No worries, because the Java PMML API software project provides a full stack of Java tools and libraries for untangling and converting arbitrary complexity Python ML artifacts to the Predictive Model Markup Language (PMML) representation.
Dealing with the best_pipeline
object in a fully automated fashion does not pose any substantial challenge.
There is one minor configuration issue related to the fact that the JPMML-SkLearn library recognizes and supports wrapper classes, but not their ad hoc subclasses.

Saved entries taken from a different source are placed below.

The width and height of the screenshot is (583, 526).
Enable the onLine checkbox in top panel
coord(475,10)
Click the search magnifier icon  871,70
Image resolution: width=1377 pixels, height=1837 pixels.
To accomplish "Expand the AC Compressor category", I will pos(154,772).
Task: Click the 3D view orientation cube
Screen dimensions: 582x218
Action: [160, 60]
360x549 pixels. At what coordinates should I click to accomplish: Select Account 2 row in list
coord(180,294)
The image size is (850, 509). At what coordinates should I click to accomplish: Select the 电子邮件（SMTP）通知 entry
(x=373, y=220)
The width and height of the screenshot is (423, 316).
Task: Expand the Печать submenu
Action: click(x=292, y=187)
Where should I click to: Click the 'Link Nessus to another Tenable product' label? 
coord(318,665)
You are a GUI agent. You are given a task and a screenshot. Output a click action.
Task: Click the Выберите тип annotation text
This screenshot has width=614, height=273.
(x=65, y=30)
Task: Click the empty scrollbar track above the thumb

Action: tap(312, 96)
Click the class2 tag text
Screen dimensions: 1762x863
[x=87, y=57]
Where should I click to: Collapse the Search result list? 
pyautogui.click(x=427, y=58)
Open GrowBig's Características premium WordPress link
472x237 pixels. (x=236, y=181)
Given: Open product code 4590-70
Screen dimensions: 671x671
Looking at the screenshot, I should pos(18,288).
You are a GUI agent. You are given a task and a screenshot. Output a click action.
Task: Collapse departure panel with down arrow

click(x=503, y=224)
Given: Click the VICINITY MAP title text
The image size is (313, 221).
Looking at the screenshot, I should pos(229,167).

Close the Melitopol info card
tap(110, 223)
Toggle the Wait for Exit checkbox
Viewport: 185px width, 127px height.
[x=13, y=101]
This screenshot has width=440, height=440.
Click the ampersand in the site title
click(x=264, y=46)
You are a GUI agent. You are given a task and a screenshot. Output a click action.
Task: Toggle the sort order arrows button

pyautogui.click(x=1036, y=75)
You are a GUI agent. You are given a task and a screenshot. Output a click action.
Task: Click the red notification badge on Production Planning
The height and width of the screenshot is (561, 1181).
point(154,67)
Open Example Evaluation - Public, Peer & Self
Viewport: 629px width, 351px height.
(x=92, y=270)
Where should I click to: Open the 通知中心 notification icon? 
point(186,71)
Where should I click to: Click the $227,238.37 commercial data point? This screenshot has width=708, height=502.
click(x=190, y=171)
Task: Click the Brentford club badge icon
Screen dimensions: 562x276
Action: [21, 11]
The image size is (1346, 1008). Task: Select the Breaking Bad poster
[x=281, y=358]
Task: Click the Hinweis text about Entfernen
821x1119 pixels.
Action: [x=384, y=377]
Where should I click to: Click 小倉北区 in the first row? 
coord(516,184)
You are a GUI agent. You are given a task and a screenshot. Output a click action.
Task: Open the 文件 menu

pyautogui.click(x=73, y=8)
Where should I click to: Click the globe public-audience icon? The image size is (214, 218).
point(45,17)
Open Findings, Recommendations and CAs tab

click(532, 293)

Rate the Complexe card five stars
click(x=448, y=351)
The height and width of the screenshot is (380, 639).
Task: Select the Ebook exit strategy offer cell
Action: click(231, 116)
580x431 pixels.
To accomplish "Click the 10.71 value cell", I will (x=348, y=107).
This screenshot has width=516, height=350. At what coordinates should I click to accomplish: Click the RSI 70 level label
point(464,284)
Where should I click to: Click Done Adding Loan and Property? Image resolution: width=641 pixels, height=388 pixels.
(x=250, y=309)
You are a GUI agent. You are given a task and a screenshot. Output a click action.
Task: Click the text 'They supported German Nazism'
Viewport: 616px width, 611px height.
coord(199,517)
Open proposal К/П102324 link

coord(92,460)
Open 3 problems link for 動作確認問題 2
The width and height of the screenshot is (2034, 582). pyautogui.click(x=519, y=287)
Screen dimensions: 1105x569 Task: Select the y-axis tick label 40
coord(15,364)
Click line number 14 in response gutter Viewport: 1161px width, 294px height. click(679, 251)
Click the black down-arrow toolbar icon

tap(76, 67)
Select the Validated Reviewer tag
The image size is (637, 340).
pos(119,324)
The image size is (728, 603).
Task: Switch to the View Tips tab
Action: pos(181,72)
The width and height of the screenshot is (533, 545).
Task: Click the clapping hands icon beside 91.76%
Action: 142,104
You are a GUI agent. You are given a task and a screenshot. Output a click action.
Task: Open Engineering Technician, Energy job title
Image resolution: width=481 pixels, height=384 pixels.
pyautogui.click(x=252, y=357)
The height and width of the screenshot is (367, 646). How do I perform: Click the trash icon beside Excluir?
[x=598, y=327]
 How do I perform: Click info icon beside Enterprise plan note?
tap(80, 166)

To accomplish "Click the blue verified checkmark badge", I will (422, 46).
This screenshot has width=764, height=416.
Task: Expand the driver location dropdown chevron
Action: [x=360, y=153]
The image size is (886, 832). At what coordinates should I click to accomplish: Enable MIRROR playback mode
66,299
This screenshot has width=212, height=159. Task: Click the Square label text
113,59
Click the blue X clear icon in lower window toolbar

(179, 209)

It is possible to avoid tedious model class conversion operation by declaring model class equivalence (ie. “treat TunableStatsModelsRegressor
objects the same as StatsModelsRegressor
objects”) using a custom class mapping:
from sklearn2pmml import load_class_mapping, make_class_mapping_jar, sklearn2pmml
from sklearn2pmml.util import fqn
default_mapping = load_class_mapping()
# Map the ad hoc subclass to the same JPMML-SkLearn converter class as the parent class
statsmodels_mapping = {
fqn(TunableStatsModelsRegressor) : default_mapping[fqn(StatsModelsRegressor)]
}
extension_jar = "TunableStatsModelsRegressor.jar"
make_class_mapping_jar(statsmodels_mapping, extension_jar)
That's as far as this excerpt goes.